On Friday, CNN interviewed Fareed Zakaria, the host of “Fareed Zakaria: GPS” on his opinions on Russia.
“Zakaria: [Russia's] recognition of the two provinces is a joke. Almost no country in the world has followed them in this recognition.”
It is true that most Western states have dismissed Russia’s recognition of South Ossetia’s and Abkhazia’s independence. The post-Soviet Commonwealth of Independent States has proved to be disjointed and embarrassingly passive in its reaction.
But how can anyone condemn or dismiss these claims to independence after supporting and embracing Kosovo’s? How it can be dismissed as a “joke”, when Georgia has lost all control of the two regions in recent years? South Ossetia and Abkhazia’s economies have functioned independently from Georgia for years and both republics have appealed to the United Nations, Russia, CIS and EU states as recently as March 2008 to recognize their independence?

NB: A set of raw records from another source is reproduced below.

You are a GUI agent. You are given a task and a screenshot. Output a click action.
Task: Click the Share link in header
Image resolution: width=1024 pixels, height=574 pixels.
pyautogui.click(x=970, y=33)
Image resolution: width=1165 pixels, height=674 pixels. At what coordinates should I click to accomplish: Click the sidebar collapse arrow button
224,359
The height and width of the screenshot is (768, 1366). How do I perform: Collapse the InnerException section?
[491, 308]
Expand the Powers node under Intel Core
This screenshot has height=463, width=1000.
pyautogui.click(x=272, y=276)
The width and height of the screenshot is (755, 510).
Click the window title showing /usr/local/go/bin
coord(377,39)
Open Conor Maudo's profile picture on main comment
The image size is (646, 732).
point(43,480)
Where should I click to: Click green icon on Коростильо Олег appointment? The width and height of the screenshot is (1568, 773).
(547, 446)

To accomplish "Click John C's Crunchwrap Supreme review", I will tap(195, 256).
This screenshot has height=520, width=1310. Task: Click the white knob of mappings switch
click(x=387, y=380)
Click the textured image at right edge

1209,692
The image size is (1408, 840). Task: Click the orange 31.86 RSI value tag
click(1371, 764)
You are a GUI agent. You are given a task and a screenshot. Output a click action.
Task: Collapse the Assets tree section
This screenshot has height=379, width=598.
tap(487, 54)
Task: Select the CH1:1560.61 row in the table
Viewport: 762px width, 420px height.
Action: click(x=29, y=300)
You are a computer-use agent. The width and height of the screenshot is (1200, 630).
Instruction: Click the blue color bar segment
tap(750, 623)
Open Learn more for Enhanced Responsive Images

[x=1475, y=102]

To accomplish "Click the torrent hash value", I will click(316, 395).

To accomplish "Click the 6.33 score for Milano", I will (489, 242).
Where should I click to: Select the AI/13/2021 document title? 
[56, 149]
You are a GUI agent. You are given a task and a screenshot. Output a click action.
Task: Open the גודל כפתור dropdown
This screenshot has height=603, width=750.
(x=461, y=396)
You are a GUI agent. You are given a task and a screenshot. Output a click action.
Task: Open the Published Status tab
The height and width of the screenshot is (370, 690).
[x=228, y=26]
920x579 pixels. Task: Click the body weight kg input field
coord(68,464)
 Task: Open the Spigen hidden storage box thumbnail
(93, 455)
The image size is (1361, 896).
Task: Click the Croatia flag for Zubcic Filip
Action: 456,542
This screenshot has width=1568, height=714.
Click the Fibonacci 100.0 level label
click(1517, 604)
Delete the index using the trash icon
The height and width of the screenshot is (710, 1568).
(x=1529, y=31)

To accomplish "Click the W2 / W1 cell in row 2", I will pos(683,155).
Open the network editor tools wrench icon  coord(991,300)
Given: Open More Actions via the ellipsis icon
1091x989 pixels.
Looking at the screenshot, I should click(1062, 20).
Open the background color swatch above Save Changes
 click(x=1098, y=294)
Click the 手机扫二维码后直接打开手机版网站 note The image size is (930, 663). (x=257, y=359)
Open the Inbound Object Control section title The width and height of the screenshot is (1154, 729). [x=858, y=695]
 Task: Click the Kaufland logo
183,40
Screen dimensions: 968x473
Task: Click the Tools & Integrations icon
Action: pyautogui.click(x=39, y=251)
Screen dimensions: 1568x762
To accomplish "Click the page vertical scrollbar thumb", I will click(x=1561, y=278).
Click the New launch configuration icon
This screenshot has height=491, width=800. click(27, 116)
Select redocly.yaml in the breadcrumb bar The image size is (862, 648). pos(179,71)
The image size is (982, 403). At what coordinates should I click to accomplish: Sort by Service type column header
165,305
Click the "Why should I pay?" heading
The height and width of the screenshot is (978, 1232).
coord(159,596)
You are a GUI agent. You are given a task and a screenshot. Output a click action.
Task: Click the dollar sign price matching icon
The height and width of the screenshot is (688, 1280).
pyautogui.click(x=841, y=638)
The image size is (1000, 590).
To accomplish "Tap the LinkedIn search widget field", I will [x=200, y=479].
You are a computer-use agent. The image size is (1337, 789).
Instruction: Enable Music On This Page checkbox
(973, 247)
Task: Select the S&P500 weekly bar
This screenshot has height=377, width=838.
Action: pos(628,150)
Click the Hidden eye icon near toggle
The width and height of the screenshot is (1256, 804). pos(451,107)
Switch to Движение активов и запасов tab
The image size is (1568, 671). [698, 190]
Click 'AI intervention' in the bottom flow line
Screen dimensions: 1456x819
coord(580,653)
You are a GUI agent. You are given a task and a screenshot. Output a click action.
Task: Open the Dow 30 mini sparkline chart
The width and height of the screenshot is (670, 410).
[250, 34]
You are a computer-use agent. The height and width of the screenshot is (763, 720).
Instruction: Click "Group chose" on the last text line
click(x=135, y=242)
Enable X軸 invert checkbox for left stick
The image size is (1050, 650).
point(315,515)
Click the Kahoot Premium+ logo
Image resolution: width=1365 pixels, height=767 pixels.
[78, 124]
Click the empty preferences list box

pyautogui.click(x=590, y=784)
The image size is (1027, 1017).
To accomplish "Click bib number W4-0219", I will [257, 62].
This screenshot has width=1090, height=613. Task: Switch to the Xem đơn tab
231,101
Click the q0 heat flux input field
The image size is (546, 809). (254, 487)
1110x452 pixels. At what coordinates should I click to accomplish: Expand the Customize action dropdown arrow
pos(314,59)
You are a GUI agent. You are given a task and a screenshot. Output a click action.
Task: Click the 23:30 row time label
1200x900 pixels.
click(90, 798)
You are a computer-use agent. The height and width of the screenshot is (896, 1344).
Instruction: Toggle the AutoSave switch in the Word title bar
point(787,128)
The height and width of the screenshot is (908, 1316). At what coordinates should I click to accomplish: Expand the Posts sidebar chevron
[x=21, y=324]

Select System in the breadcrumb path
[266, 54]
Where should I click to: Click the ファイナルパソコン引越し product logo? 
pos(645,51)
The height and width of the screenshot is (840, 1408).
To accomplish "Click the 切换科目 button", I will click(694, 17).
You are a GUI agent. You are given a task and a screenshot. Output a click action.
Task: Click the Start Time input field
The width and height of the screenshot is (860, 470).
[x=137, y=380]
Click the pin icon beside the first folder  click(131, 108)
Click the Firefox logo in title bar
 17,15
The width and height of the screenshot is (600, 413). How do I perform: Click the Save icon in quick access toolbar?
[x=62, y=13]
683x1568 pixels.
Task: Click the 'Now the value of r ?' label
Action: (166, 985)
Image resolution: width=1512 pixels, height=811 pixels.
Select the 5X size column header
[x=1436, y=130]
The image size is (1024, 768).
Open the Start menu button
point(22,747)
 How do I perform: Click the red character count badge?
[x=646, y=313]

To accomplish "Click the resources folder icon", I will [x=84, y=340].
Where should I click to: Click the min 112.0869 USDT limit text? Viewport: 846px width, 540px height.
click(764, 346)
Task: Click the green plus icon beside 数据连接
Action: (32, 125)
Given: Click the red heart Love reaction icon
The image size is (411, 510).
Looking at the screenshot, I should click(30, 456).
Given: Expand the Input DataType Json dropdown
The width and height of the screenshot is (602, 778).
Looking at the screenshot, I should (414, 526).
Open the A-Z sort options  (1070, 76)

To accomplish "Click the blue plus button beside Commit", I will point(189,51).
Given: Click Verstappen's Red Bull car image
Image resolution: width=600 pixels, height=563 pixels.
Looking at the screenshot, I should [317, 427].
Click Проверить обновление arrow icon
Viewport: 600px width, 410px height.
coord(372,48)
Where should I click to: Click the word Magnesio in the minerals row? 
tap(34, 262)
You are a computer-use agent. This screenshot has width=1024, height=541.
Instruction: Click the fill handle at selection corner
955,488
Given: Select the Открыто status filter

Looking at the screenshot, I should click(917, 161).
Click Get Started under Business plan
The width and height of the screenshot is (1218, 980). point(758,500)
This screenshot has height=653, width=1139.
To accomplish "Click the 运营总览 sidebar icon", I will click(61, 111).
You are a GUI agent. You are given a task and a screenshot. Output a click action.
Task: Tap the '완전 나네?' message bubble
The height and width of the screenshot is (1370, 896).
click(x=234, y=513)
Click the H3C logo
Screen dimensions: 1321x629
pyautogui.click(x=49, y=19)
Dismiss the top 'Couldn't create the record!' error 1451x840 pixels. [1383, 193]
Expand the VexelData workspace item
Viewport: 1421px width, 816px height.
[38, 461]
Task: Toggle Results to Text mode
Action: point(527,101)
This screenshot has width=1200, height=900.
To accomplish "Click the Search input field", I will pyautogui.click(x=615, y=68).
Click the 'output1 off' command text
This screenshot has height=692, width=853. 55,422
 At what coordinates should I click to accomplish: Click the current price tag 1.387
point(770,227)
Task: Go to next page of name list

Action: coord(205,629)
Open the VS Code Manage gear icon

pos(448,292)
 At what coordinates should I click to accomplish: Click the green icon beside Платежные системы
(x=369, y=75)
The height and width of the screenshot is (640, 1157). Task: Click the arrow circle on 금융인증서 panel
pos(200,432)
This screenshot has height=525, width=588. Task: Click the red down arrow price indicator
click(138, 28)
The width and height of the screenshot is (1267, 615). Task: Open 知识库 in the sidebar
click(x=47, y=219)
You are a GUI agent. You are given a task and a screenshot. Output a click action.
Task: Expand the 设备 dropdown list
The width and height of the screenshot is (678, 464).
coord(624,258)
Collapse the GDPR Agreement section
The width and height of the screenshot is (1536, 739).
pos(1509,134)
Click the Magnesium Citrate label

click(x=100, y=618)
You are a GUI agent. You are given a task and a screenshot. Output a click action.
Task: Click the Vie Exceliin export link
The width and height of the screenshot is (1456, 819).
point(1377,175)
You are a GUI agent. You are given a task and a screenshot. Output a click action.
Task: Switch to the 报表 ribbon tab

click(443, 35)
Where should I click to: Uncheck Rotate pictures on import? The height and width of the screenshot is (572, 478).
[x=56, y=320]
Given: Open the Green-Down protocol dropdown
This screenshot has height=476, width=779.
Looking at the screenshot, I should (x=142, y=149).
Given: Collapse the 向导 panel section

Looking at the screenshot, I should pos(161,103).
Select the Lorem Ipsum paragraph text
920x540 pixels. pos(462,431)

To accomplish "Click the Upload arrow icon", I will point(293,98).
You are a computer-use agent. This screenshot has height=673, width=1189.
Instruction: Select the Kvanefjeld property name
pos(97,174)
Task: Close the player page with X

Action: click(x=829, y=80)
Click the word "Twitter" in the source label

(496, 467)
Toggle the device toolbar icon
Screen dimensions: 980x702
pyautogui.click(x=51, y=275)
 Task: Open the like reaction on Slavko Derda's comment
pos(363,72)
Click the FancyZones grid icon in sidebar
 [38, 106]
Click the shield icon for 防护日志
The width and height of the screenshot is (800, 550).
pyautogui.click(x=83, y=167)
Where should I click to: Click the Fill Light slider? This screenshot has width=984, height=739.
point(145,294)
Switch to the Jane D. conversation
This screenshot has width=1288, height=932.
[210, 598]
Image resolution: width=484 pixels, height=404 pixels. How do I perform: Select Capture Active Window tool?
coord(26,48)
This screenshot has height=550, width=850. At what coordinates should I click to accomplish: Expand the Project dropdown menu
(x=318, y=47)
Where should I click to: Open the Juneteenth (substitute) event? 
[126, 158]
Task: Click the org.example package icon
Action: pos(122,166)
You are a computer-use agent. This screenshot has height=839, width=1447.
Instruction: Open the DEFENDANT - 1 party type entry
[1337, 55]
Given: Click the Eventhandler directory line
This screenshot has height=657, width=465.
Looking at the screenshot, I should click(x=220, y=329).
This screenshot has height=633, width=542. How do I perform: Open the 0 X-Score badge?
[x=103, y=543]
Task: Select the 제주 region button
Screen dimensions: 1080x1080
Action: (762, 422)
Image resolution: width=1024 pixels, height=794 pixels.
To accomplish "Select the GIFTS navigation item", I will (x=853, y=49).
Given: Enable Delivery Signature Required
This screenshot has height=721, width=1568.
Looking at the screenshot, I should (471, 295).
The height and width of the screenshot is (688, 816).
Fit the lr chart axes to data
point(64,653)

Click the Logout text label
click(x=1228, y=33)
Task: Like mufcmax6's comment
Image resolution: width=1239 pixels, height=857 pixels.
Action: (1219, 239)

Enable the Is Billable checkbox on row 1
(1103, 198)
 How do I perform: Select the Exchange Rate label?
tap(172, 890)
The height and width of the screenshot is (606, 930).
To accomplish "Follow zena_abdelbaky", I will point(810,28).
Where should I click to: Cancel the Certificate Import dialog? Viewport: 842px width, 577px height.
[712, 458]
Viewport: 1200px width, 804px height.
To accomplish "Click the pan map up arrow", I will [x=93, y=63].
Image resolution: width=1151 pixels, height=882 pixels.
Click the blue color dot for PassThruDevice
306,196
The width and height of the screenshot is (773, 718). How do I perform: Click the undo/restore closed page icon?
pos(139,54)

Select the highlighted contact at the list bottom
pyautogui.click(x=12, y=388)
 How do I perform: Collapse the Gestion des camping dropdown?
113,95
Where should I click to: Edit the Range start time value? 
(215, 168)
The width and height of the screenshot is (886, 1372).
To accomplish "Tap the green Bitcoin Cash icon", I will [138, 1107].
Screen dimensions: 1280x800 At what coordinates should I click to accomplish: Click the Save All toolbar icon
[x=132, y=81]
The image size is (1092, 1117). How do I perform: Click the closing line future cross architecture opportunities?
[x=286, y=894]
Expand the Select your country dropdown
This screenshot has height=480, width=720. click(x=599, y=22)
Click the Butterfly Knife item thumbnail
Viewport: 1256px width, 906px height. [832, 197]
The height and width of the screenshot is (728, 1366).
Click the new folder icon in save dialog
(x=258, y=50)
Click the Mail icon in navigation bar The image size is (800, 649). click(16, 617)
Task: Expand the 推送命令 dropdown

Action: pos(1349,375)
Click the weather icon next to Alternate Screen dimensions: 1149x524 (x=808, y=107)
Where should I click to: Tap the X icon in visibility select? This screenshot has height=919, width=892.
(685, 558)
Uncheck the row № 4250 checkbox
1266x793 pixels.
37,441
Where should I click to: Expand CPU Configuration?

Some of the people in these regions are aware of the large-scale geopolitical games and violations of international law committed in their name. Most just yearn for an end to years of uncertainty and violence. The continuous buildup of military force on both Georgian and Russian sides over the last several months caused the latest flare-up.
“Zakaria: So they might be willing to reverse themselves on this issue. But I can’t see them getting out completely.”
CNN: So Russia wins? [CNN apparently thinks a centuries-old geopolitical conflict is a zero-sum game. Typically, the CNN president recently revealed the network has approached this year’s presidential campaign as a “very long baseball season”.]
Zakaria: Well, even if it wins in the narrow sense, it will lose in a broader sense. Russia’s actions have scared all their neighbors, aroused anti-Russian nationalism, driven the Poles, the Ukrainians and so many other countries closer to the West and away from Moscow.
Countries around the world have been startled by the Soviet-era tactics. And what have they gained for all this? South Ossetia. I think this will go down in history as a major strategic blunder. The Russians have massively overplayed their hand.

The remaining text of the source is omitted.